Görev A:
Maç anlatımındaki metinde "86. dakikada hagi’nin" sözcüklerini içeren yerle açılıp "2-1 galip ayrıldı." ile kapanan bölümü harfi harfine çıktı olarak verir misin?

Metin:
60. dakikada ergün’ün soldan ortasında fenerbahçe savunmasının uzaklaştıramadığı topla ceza alanı yayı üzerinde buluşan hagi, topa kötü vurdu ve auta attı.
61. dakikada fenerbahçe’de mustafa doğan sarı kart gördü.
66. dakikada galatasaray’da serkan’ın yerine jardel (x) oyuna girdi.
72. dakikada fenerbahçeli andersson sarı kart gördü.
73. dakikada ali güneş’in arapasında sağdan ceza alanına giren andersson’un vuruşunda, top kaleci taffarel’den döndü. andersson dönen topa tekrar vurdu, üst kale direğine çarpıp oyun alanına dönen topu galatasaray savunması uzaklaştırdı.
74. dakikada fenerbahçe’de rapaiç’in yerine baliç (x) oyuna girdi.
75. dakikada okan’ın pasıyla sağdan ceza alanına giren suat, plase bir vuruşla topu rüştü’nün altından filelere gönderdi: 2-1
77. dakikada fenerbahçe’de kaleci rüştü sakatlanarak oyundan çıktı ve yerini oğuz’a bıraktı.
80. dakikada ergün’ün pasıyla soldan ceza alanına giren hagi’nin şutunda top yan ağlarda kaldı.
81. dakikada fenerbahçe’den andersson çıktı, yerine johnson (x) girdi.
86. dakikada hagi’nin soldan kullandığı serbest atışta, top kaleci oğuz’dan döndü, savunma tehlikeyi uzaklaştırdı.
87. dakikada galatasaray’da bülent korkmaz, yerini emre aşık’a (?) bıraktı.
88. dakikada galatasaray’da emre belözoğlu sarı kart gördü.
90. dakikada yusuf’un pasıyla soldan ceza alanına giren revivo, fatih’ten sıyrıldı ve şutunu attı. top kaleci taffarel’de kaldı.
maçın uzatma anlarında fenerbahçe kalecisi oğuz sarı kart gördü.
galatasaray’ın son anlardaki çabası sonucu değiştirmedi ve fenerbahçe, sahadan 2-1 galip ayrıldı.

Veri kümesi kayıtları:
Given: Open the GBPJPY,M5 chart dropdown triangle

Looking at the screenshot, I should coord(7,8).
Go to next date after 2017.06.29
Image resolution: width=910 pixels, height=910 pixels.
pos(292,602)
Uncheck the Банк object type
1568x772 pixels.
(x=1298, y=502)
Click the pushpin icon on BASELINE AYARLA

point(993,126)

Görev B:
Listenin başından "Click the pushpin icon on BASELINE AYARLA" ifadesini içeren satıra kadar (iki uç da dahil) olan satırları, boş satırları atlayarak, "Sıra" ve "Satır" sütunlarından oluşan bir Markdown tablosu olarak biçimlendirir misin?

Doğru çıktı A:
86. dakikada hagi’nin soldan kullandığı serbest atışta, top kaleci oğuz’dan döndü, savunma tehlikeyi uzaklaştırdı.
87. dakikada galatasaray’da bülent korkmaz, yerini emre aşık’a (?) bıraktı.
88. dakikada galatasaray’da emre belözoğlu sarı kart gördü.
90. dakikada yusuf’un pasıyla soldan ceza alanına giren revivo, fatih’ten sıyrıldı ve şutunu attı. top kaleci taffarel’de kaldı.
maçın uzatma anlarında fenerbahçe kalecisi oğuz sarı kart gördü.
galatasaray’ın son anlardaki çabası sonucu değiştirmedi ve fenerbahçe, sahadan 2-1 galip ayrıldı.

Doğru çıktı B:
| Sıra | Satır |
|---|---|
| 1 | Given: Open the GBPJPY,M5 chart dropdown triangle |
| 2 | Looking at the screenshot, I should coord(7,8). |
| 3 | Go to next date after 2017.06.29 |
| 4 | Image resolution: width=910 pixels, height=910 pixels. |
| 5 | pos(292,602) |
| 6 | Uncheck the Банк object type |
| 7 | 1568x772 pixels. |
| 8 | (x=1298, y=502) |
| 9 | Click the pushpin icon on BASELINE AYARLA |